Please shortly mention here where does this error come from (e.g. Ångström assumption, scattering ratio at reference height assumption?) and how was it assessed (e.g. analytically or with simulations?)
Line 100-101: “The errors of the lidar ratio and of the Ångström exponent were calculated via the Gaussian error propagation.”
Please specify wether this was an analytical or a Monte Carlo error propagation
Line 114-115: “Thus, the automatically-retrieved profiles of the aerosol optical properties are averaged over time periods between 15 min and 1 h, depending on the cloud conditions
It is not clear here if 15 min and 1 h averages can co-exists in an aerosol scene or whether one of the two sampling rate is used depending on the cloud conditions. Keep in mind that producing later on climatological values by 15 min and 1 h averages will lead to inconsistencies regarding the random error as 15 min average will always be more noisy. This will lead to larger error bars which is safe but not optimal. How is this handled in the climatology?
Line 145-150: Please provide here also the number available profiles per extinction and backscatter product. In addition, please specify if particle backscatter refers to pure Raman backscatter for 355 and 532 products (where any Klett profiles also included in the dataset?). Is the particle backscatter at 1064 nm solely produced by the Klett method?

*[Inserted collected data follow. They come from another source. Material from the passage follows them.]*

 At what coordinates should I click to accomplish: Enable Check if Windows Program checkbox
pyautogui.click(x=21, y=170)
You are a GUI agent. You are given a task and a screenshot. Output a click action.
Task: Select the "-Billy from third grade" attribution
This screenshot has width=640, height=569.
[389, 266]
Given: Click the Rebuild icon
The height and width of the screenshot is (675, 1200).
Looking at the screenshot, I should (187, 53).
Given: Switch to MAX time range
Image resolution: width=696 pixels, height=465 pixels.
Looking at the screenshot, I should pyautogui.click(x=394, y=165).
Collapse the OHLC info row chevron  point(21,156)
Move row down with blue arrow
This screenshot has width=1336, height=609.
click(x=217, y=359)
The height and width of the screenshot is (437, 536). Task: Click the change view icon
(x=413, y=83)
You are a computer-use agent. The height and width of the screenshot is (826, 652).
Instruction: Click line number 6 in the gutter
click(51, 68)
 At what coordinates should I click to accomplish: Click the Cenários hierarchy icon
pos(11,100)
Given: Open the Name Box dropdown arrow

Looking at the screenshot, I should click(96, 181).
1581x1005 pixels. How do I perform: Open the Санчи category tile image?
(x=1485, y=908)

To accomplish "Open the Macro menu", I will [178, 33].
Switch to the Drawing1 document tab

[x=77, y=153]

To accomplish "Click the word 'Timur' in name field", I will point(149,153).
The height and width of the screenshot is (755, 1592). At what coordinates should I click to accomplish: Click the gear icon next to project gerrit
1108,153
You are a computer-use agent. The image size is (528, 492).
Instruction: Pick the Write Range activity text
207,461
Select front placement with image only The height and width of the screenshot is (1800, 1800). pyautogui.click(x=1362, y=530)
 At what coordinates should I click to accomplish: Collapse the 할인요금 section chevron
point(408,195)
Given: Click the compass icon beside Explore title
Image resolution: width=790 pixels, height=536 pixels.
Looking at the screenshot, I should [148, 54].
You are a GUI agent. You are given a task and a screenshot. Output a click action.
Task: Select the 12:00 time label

Line 165: “The PBL top height was defined in the middle of the first significant gradient of the backscatter coefficient.”
Is this also done by manual inspection? Please specify.
Line 173-175: For the defined aerosol layers, layer mean values were calculated for the intensive properties (lidar ratio, Ångström exponents,particle linear depolarization ratio, and dust fraction), while the extensive optical properties (total and dust backscatter co-efficients and particle extinction coefficient) were integrated vertically.
Suggestion: An alternative way to produce the intensive averages in the layers is to produce them from the integrated extensive optical properties. This is more or less equivalent to producing an intensive property average by weighting with the corresponding extensive properties. The benefit compared to averaging the intensive properties directly is that the random error of the average is less affected by weaker parts of the profile that naturally have higher relative uncertainties.
Line 183-185: “For the uncertainty of the layer mean optical properties, the layer means of the errors described in Sect. 2.1 were calculated, while for the integrated values these errors were used as input for the Gaussian error propagation.”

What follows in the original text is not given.